I bought a new car recently. I try to keep my cars as long as possible, but the old one was causing me to wonder how long it would last without another expensive repair. That meant a trip to the dealership, knowing quite well that I was about to have the worst category of retail experience known. It doesn't matter if you are buying a cheap car or an expensive one - dealers treat all customers the same way. Haggle, make you wait while the sales person "I will try to get my manager to accept your price, but he is going to beat me up..." talks fantasy football with his manager as you wait. (If you are trading in a car, they will take your keys to look at your trade-in. You will not be getting them back any time soon, so be sure to bring an extra set of keys you can drive off the lot while they are playing this game to wear you down.) Make them wait while you enjoy a sandwich or read a book in the coffee shop across the street.

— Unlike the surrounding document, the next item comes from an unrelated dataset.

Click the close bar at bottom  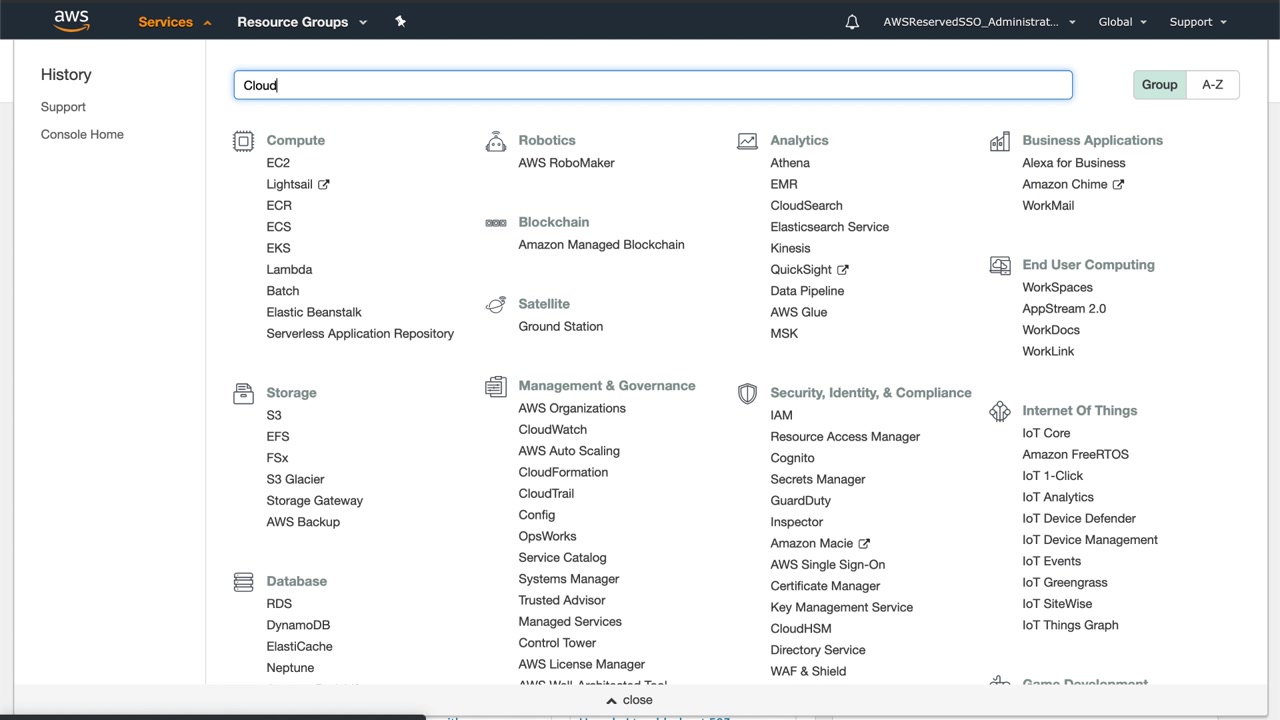[629, 700]
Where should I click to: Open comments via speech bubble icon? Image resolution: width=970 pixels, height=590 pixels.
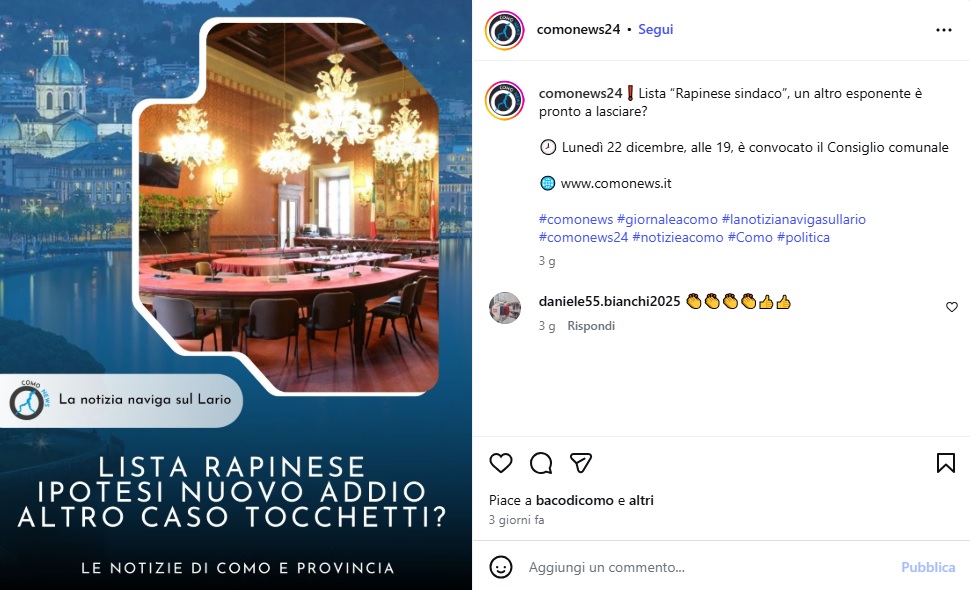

After you endure that nonsense, you get to talk tot he "finance manager" who will try to get you to by an insanely overpriced extended warranty contract. If that doesn't work for the dealership, they will be happy to offer you very high rate auto loan. Think of what is happening: The sales rep is telling you how great the car is while you are looking at it, then the finance person is telling you an extended warranty is really needed because the car will probably have a major repair after the warranty period is over. Be sure to ask the finance person if they think you should tell the sales person you will not be buying the car since he or she just told you it really isn't a very well made car.
Car dealerships are really parasitic IMHO. They use their intermediary status to extract as much as possible from customers, and in doing so alienate the customers from the manufacturers. The manufacturer spends a huge amount of money establishing a brand, designing cars they hope will appeal to the public, taking capital risk, and managing production. Think of the extended warranty pitch - it totally undermines the manufacturer since it implies the car really isn't very reliable. My previous car was a high end brand, but I detested the sales and service department at the local dealer so much I vowed to never buy another model of that brand, even though I really liked the car. But none of this is new to anyone who has purchased a car from a dealership, new or used.
Given the above, and manufacturers know all of it, I am surprised that Ford and Chrysler aren't jumping on the direct sales model, too. They probably will though; the dealership model makes far less sense now that consumers can learn more about a car online than most car sales people will ever know, since that is not what they care about. Before the internet, it was necessary to go to a dealership to look at a car, maybe get a brochure and see what the car actually looked like. Of course the buyer still has to test drive the car, but there is no reason manufacturers can't follow the Tesla model. This is a bit of a simplification, since Tesla cars in high demand and people are willing to wait for one. There is also a lot to be said for having inventory on a lot since it simplifies distribution and might help close a deal. But... I think every manufacturer would clamp down on the pathetic treatment of customers their dealers engage in if they were selling directly.
A friend of mine is thinking about buying a BMW M3, but I told him he should drive a Tesla first given that the two models are similar in price. The BMW might be a good car, but he dislikes the dealership experience as much as anyone. Why support the dealership business model if there is a choice? My thought is that my next car will be a Tesla not only because it is a great car, but also because I know my money won't support the jerks who run auto dealerships.
Given the intermediary advantage the dealer has when approached by a customer, it is no wonder they are fighting the direct sales model. They have a license to steal, and don't want to give it up. We have seen this before in music business. The good news is information technology will most likely level the playing field in the future, sending the business practices of car dealers to the case study guides of yesteryear, along with patent medicine, unregulated meatpacking and oil trusts.
In all fairness, I would like to encourage anyone who works, or did work for a dealership to offer objective reasons for their business model in case there is something I have missed. But given my experience, it certainly is hard to rationalize.